**TASK INSTRUCTIONS**
Of the entries below, repeat exactly only those lines from the one containing "Toggle the camera on or off" through the last line, with pictures omitted.

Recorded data
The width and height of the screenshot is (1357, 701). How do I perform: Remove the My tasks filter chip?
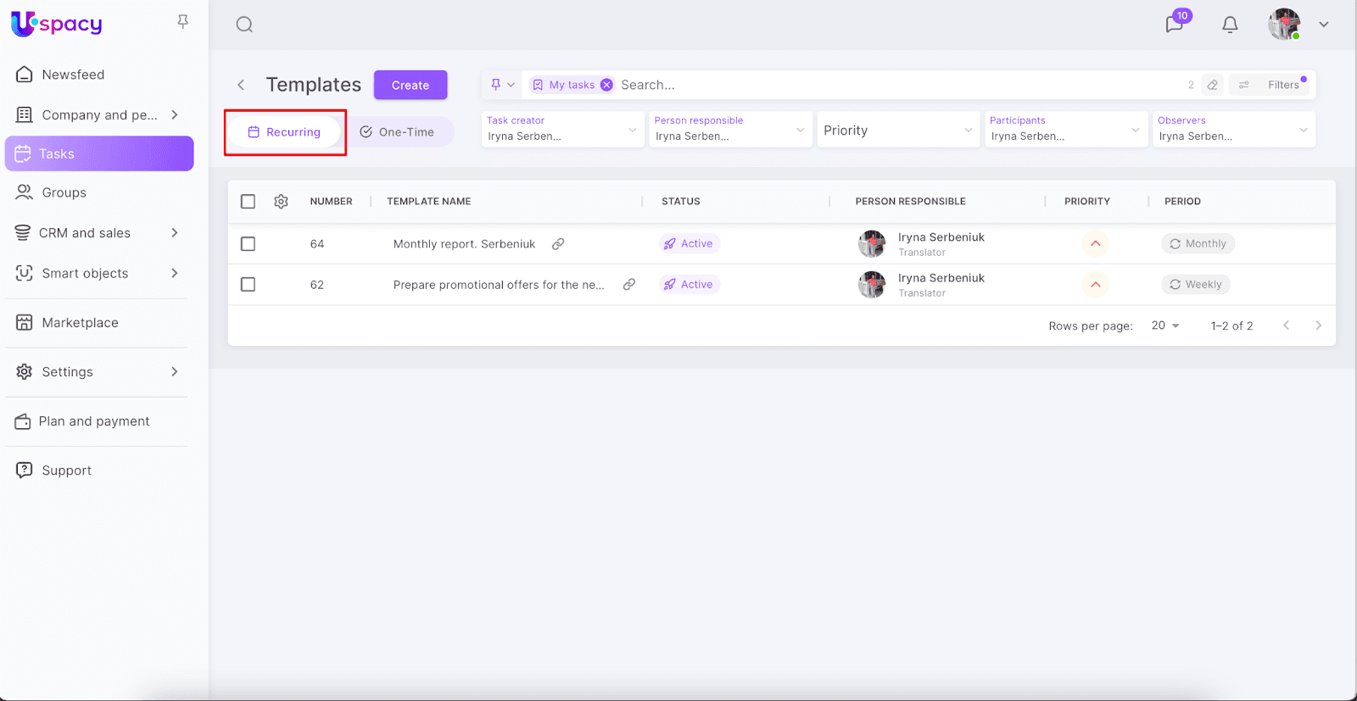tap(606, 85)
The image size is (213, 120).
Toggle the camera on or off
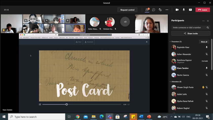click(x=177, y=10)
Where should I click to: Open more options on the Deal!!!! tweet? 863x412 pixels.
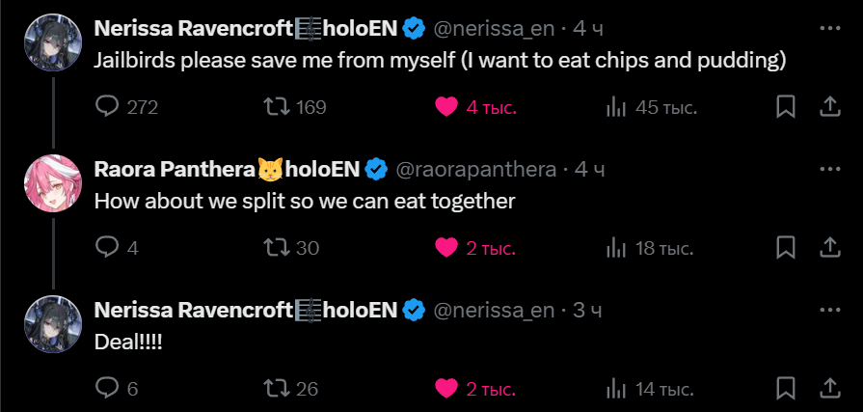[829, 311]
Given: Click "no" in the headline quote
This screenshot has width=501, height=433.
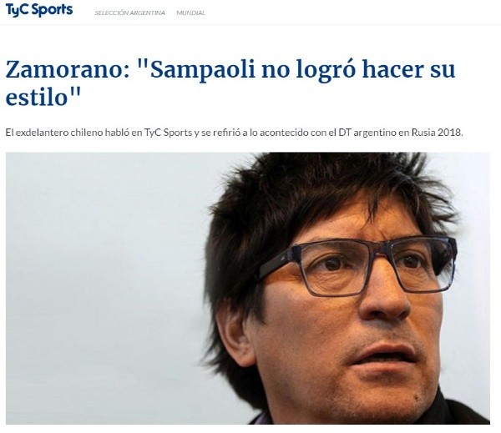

**PROBLEM SOLUTION**
Toggle the camera on or off
click(x=177, y=10)
Where should I click to: Open more options on the Deal!!!! tweet? 863x412 pixels.
[829, 311]
Given: Click "no" in the headline quote
This screenshot has width=501, height=433.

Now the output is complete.